While some theatre companies are trying to lean into using Zoom as an entire medium for drama, many critics and enthusiasts agree that it does not even touch the feeling of sitting in a room and sharing an ephemeral experience in a room full of others having their own reactions and interpretation of a performance before them. Many facilities continue to look for a solution to the new future (or hopefully temporary) of theatre. As companies look to the technology on the cutting edge for a solution, the BBC Radio 3 and 4 stations seem to be looking to the past for solutions— 100 years in the past to be exact.

While it has always been around and broadcast by BBC, the radio drama seems to be rising in popularity among fans of theatre, as it provides a new way to experience drama if written right which it often is being some of the only form of media entertainment for past generations.
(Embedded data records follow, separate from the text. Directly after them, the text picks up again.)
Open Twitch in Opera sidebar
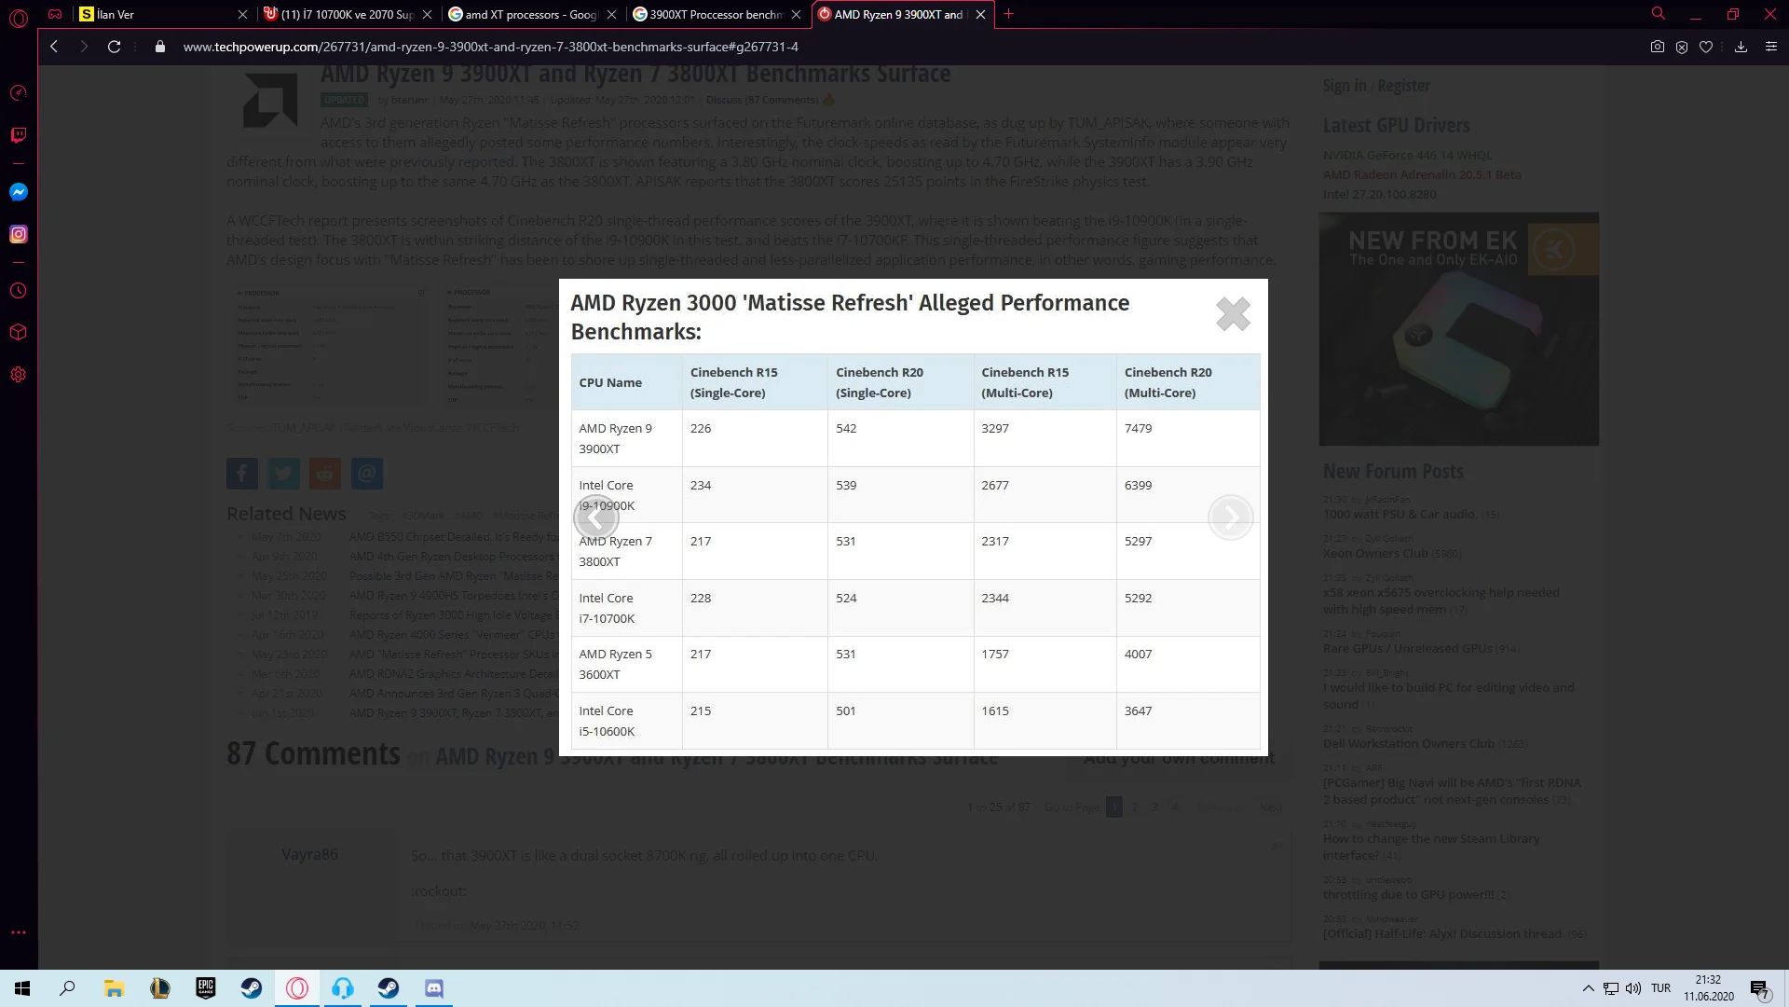Viewport: 1789px width, 1007px height. tap(19, 135)
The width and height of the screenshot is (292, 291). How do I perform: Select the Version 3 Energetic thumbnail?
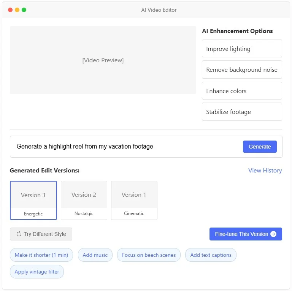click(33, 200)
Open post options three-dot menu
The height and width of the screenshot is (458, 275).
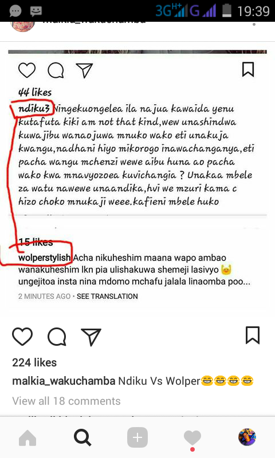point(254,24)
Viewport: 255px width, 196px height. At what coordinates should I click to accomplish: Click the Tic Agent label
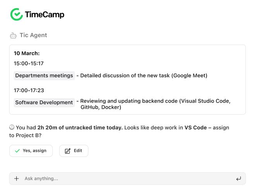tap(33, 35)
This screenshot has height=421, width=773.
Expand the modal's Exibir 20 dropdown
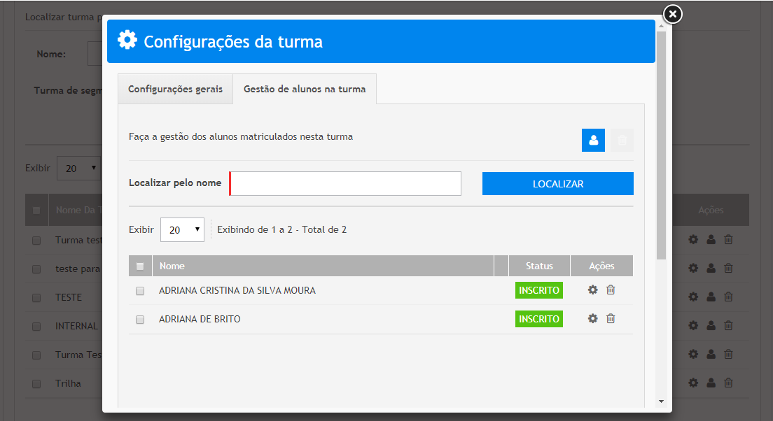tap(182, 229)
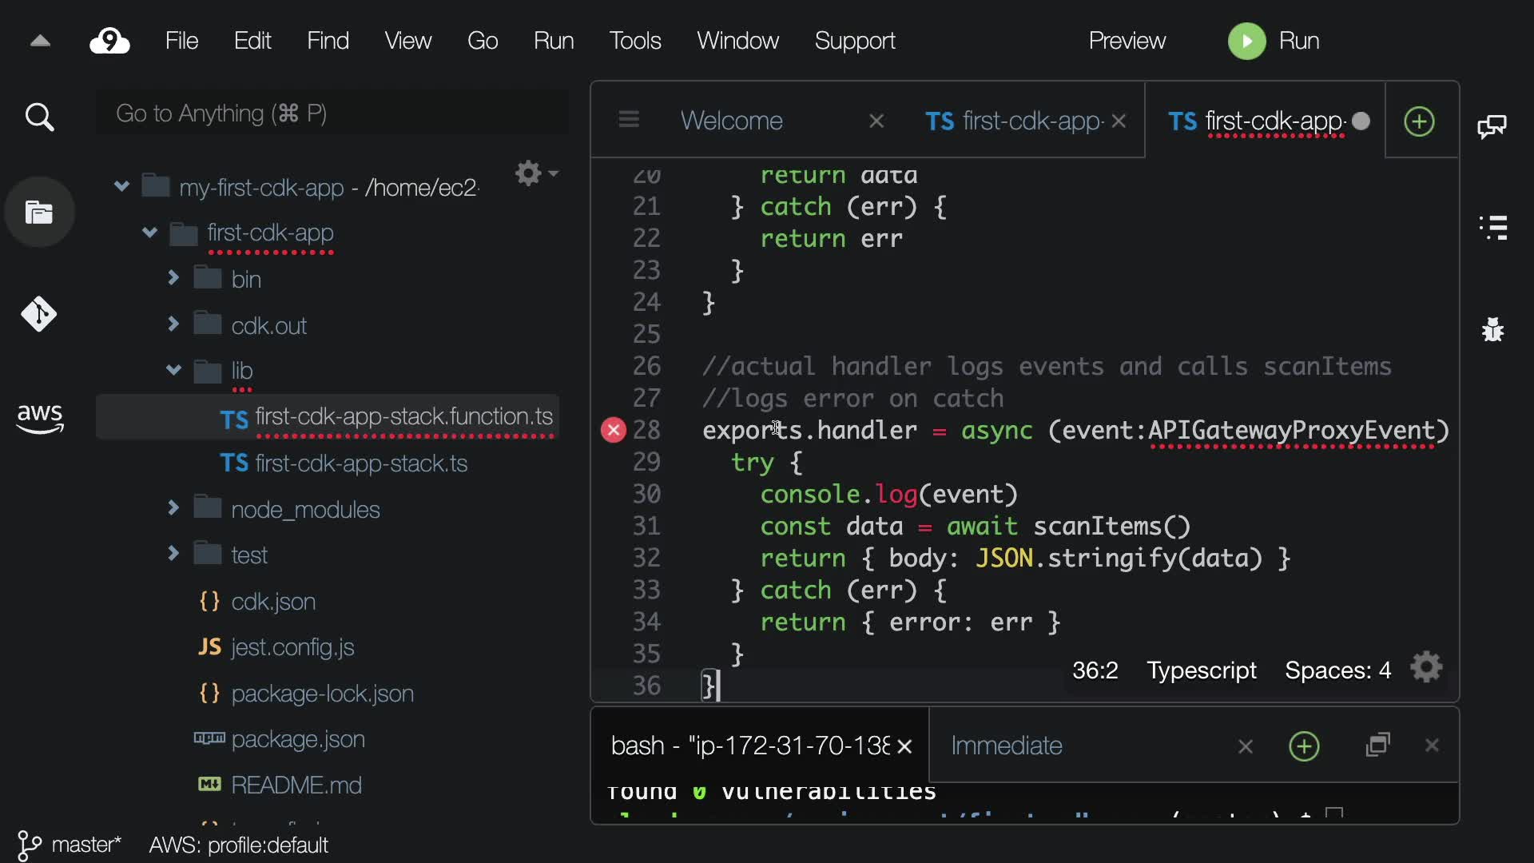Collapse the lib folder
Viewport: 1534px width, 863px height.
(x=173, y=370)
It gives the listener a whole new perspective and exercise through the absence of visual cues. Since the playwright has a more direct connection to their audience, radio drama can often serve as a masterclass in the conflict of language, or lack thereof. 

This new medium of drama challenges the audience to listen not only to what characters say, but how they say it. As we have grown into an increasingly visual society, the new weight of importance placed on radio drama may teach us to be more thoughtful when communicating with others, and contemplating the power of what and how we say things.

While other industries are forging their way through an unexplored jungle of ideas and procedures, the theatre community is beginning to embrace and renovate a bygone era of entertainment being truly special in its ephemerality.